你真心夸它,还是敷衍它,它门儿清!
正走得热闹,忽地听见前头传来一阵闹腾声。
夏冬青侧耳一听,立马拐过弯,
就看见老江太太正把一个女人往外搡。
他二话不说,“嘘”地吹了声口哨,拔腿就往那边冲。
狗群一听信号,齐刷刷抬头,
瞅见主人跑起来,立马撒开四蹄跟上,浩浩****一片。
刚好那女人被推到院外,听见动静回头一瞅,
整个人当场僵住!
一群狗,个顶个壮实,一个个瞪着黄眼珠子朝她冲过来,
黑压压一片,跟要扑上来撕人似的。
“妈呀!!”
她刚叫出半声,夏冬青已经赶到。
他上下打量这女人一眼,语气有点琢磨不透地问:
“顾婶,你在这儿闹哪出呢?”
这女人是顾家的,叫黄彩玉。
夏冬青跟她不熟,但见过几回。
黄彩玉正要开口,小青龙突然凑上去,
鼻子一翘,直冲她手心猛嗅。
跟被针扎了似的,黄彩玉一个激灵就往后退,紧挨着门口站着的江老太太。
可江老太太压根不想沾她,眼皮都没抬,抬手就挡了过去,明摆着不让靠前。
这一幕看得夏冬青眯了眯眼。
他几步上前,轻轻扶住江老太太胳膊,语气温和地问:“江奶,咋了这是?出啥事了?”
“哟,是冬青回来啦。”江老太太刚要开口,黄彩玉立马抢着搭腔,堆起笑说:“我今儿闲着没事儿,想着过来瞧瞧老太太。”
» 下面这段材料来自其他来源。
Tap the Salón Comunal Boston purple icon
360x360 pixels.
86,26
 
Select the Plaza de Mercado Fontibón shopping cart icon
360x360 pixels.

夏冬青眉毛一扬,语气直接:“顾婶,你说这话……谁信啊?”
心里明白得很,这人八成又来占便宜了。他一点情面不留,冷着声说道:“大清早你不待家里吃饭,跑这儿来凑啥热闹?”
“哎呀,呵呵……”黄彩玉干笑两声,手不自觉搓了搓,“这不是顺路嘛,就想跟老太太借个弯把锯用用。”
那年头,谁家也不宽裕。
有的东西东家有,西家没,借个工具、蹭双碗筷都不稀奇。
可话不能听一半,真相得问当事人。
夏冬青转头看向江老太太:“奶,她真是来借东西的?”
江老太太一撇嘴,火气“腾”地冒上来:“借?她哪次是借!全是拿!”
“我才回来没几天,我家那把大斧子就被她拿走了,到现在影儿都没有。”
“还有,那天她还卷走我两个盆!一个都没还!”
这话一出,夏冬青眼神顿时冷了下来,直勾勾盯向黄彩玉。
两辈子加起来活了这么些年,他太清楚这种人干的是啥勾当了,吃绝户!
早些年,要是老人没儿没女,又没人撑腰,就容易被人当成软柿子捏。
特别是孤身一人过日子的,更遭殃。
有些人皮笑脸地往家里钻,小到一根针,大到铁锅饭桌,能拿的全顺走。